[Dataset excerpts]
......
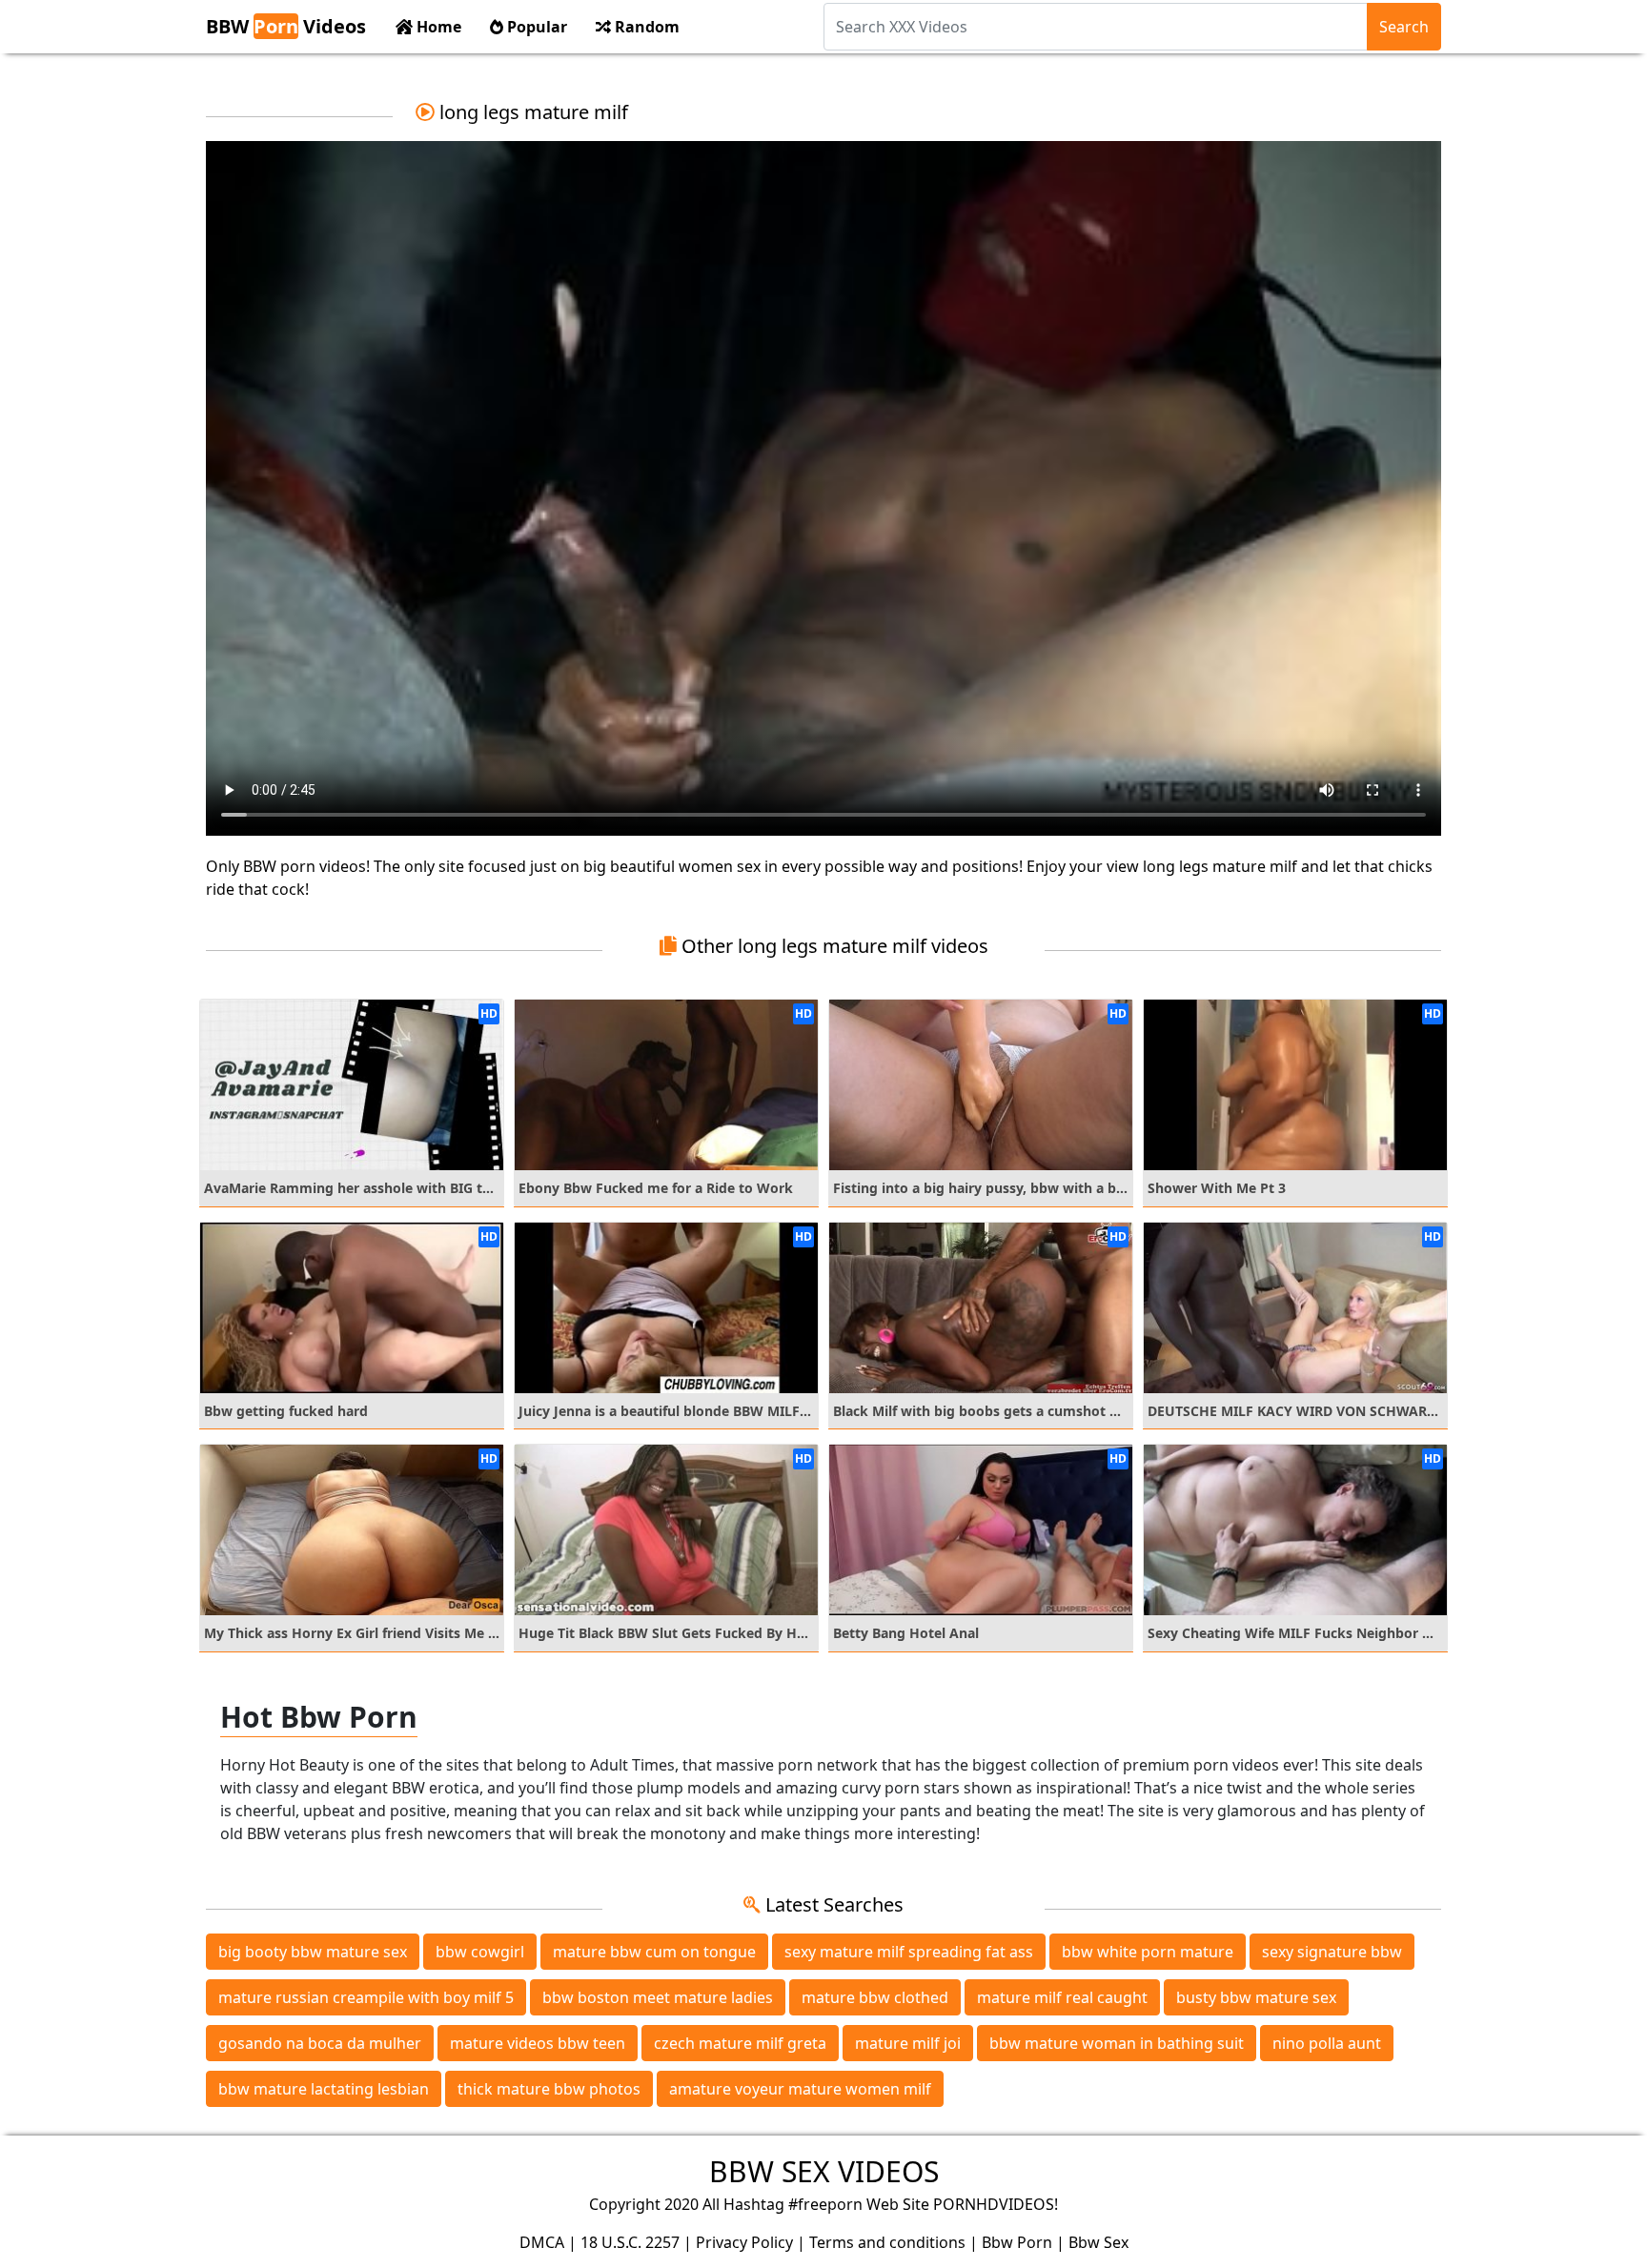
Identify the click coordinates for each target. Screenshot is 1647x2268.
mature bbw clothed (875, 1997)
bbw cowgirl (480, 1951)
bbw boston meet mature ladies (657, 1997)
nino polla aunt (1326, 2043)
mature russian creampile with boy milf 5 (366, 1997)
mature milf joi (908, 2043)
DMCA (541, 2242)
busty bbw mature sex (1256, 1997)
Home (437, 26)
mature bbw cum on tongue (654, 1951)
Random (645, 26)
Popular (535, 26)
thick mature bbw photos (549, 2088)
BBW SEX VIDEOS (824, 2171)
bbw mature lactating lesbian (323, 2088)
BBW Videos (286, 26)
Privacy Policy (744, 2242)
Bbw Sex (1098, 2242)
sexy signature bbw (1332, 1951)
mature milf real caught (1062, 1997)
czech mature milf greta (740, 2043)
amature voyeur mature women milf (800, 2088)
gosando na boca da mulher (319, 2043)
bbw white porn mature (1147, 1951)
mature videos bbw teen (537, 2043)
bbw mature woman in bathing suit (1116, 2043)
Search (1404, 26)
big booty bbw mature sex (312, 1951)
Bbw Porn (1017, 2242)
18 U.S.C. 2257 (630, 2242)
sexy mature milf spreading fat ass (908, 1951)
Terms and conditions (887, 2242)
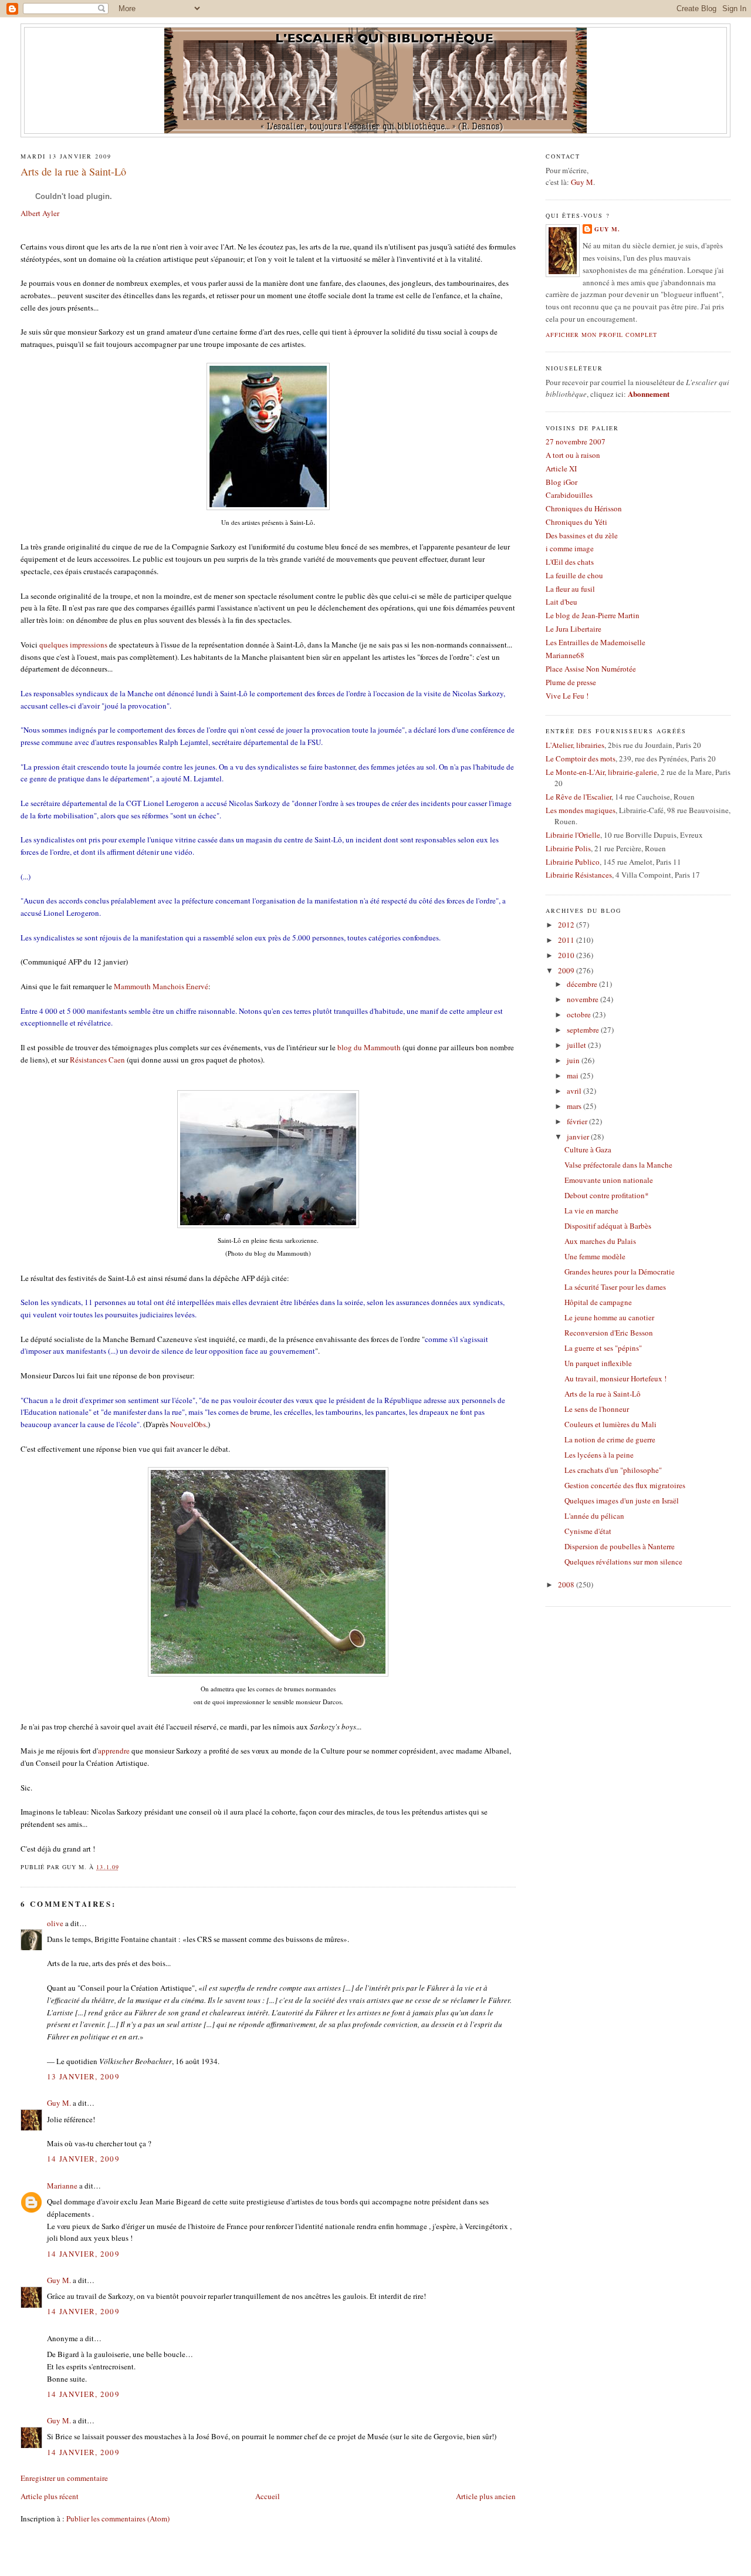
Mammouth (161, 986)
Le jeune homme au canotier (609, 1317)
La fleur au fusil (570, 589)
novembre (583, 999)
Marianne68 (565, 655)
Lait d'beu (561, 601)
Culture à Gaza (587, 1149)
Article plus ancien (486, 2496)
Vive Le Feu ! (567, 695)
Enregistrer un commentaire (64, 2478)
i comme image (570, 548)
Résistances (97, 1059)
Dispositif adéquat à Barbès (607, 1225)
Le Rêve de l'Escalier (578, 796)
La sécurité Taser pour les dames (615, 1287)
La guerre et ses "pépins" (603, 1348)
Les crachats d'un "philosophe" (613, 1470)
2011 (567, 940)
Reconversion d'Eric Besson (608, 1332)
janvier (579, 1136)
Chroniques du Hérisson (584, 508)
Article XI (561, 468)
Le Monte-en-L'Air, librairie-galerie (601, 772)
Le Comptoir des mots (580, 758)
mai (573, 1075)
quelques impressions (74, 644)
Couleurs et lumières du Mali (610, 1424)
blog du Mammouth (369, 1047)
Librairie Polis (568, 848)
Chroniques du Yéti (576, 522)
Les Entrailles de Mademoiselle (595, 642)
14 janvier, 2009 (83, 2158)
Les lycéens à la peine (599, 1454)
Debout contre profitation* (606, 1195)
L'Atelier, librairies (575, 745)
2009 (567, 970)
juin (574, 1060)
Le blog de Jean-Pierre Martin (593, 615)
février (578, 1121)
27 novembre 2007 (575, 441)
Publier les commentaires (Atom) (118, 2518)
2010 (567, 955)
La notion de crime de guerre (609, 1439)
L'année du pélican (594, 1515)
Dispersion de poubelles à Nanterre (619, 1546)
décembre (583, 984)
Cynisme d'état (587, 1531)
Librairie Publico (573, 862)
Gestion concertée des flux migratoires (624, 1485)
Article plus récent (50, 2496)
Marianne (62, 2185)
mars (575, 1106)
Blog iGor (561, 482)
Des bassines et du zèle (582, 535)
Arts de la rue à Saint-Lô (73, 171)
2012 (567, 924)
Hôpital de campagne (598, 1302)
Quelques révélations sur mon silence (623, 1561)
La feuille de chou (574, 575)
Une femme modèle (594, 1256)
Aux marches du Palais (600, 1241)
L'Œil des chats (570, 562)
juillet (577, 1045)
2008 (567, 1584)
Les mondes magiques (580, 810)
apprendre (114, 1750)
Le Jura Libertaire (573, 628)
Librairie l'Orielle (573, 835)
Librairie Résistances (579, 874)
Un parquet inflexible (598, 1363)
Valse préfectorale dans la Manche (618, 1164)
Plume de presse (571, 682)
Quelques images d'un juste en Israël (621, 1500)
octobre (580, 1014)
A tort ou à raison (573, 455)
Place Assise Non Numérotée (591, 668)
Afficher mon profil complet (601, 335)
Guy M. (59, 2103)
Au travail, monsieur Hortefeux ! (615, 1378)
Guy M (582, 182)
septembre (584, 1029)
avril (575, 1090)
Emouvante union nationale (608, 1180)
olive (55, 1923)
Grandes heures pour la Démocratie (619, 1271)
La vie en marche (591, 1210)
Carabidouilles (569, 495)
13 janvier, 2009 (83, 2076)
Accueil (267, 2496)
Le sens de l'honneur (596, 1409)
......
Work request » Leave images out of the retyped records; keep all else exact.

Result for this exercise »
Identify the click coordinates for each target. Screenshot is 1647x2268.
mature bbw clothed (875, 1997)
bbw cowgirl (480, 1951)
bbw boston meet mature ladies (657, 1997)
nino polla aunt (1326, 2043)
mature russian creampile with boy milf 5 (366, 1997)
mature milf joi (908, 2043)
DMCA (541, 2242)
busty bbw mature sex (1256, 1997)
Home (437, 26)
mature bbw cum on tongue (654, 1951)
Random (645, 26)
Popular (535, 26)
thick mature bbw photos (549, 2088)
BBW SEX VIDEOS (824, 2171)
bbw mature lactating lesbian (323, 2088)
BBW Videos (286, 26)
Privacy Policy (744, 2242)
Bbw Sex (1098, 2242)
sexy signature bbw (1332, 1951)
mature milf real caught (1062, 1997)
czech mature milf greta (740, 2043)
amature voyeur mature women milf (800, 2088)
gosando na boca da mulher (319, 2043)
bbw white porn mature (1147, 1951)
mature videos bbw teen (537, 2043)
bbw mature woman in bathing suit (1116, 2043)
Search (1404, 26)
big booty bbw mature sex (312, 1951)
Bbw Porn (1017, 2242)
18 U.S.C. 2257 (630, 2242)
sexy mature milf spreading fat ass (908, 1951)
Terms and conditions (887, 2242)
Mammouth (161, 986)
Le jeune homme au canotier (609, 1317)
La fleur au fusil (570, 589)
novembre (583, 999)
Marianne68 (565, 655)
Lait d'beu (561, 601)
Culture à Gaza (587, 1149)
Article plus ancien (486, 2496)
Vive Le Feu ! (567, 695)
Enregistrer un commentaire (64, 2478)
i comme image (570, 548)
Résistances (97, 1059)
Dispositif adéquat à Barbès (607, 1225)
Le Rêve de l'Escalier (578, 796)
La sécurité Taser pour les dames (615, 1287)
La guerre et ses "pépins" (603, 1348)
Les crachats d'un "philosophe" (613, 1470)
2011 (567, 940)
Reconversion d'Eric Besson (608, 1332)
janvier (579, 1136)
Chroniques du Hérisson (584, 508)
Article XI (561, 468)
Le Monte-en-L'Air, librairie-galerie (601, 772)
Le Comptoir des mots (580, 758)
mai (573, 1075)
quelques impressions (74, 644)
Couleurs et lumières du Mali (610, 1424)
blog du Mammouth (369, 1047)
Librairie Polis (568, 848)
Chroniques du Yéti (576, 522)
Les Entrailles de Mademoiselle (595, 642)
14 janvier, 2009 (83, 2158)
Les lycéens à la peine (599, 1454)
Debout contre profitation* (606, 1195)
L'Atelier, librairies (575, 745)
2009 (567, 970)
juin (574, 1060)
Le blog de Jean-Pierre Martin (593, 615)
février (578, 1121)
27 novembre 2007 (575, 441)
Publier les commentaires (Atom) (118, 2518)
2010 (567, 955)
La notion de crime de guerre (609, 1439)
L'année du pélican (594, 1515)
Dispersion de poubelles à Nanterre (619, 1546)
décembre (583, 984)
Cynisme d'état (587, 1531)
Librairie Publico (573, 862)
Gestion concertée des flux migratoires (624, 1485)
Article plus récent (50, 2496)
Marianne (62, 2185)
mars (575, 1106)
Blog iGor (561, 482)
Des bassines et du zèle (582, 535)
Arts de la rue à Saint-Lô (73, 171)
2012 (567, 924)
Hôpital de campagne (598, 1302)
Quelques révélations sur mon silence (623, 1561)
La feuille de chou (574, 575)
Une femme modèle (594, 1256)
Aux marches du Palais (600, 1241)
L'Œil des chats (570, 562)
juillet (577, 1045)
2008 (567, 1584)
Les mondes magiques (580, 810)
apprendre (114, 1750)
Le Jura Libertaire (573, 628)
Librairie l'Orielle (573, 835)
Librairie Résistances (579, 874)
Un parquet inflexible (598, 1363)
Valse préfectorale dans la Manche (618, 1164)
Plume de presse (571, 682)
Quelques images d'un juste en Israël (621, 1500)
octobre (580, 1014)
A tort ou à raison (573, 455)
Place Assise Non Numérotée (591, 668)
Afficher mon profil complet (601, 335)
Guy M. (59, 2103)
Au travail, monsieur Hortefeux ! (615, 1378)
Guy M (582, 182)
septembre (584, 1029)
avril (575, 1090)
Emouvante union nationale (608, 1180)
olive (55, 1923)
Grandes heures pour la Démocratie (619, 1271)
La vie en marche (591, 1210)
Carabidouilles (569, 495)
13 janvier, 2009 (83, 2076)
Accueil (267, 2496)
Le sens de l'honneur (596, 1409)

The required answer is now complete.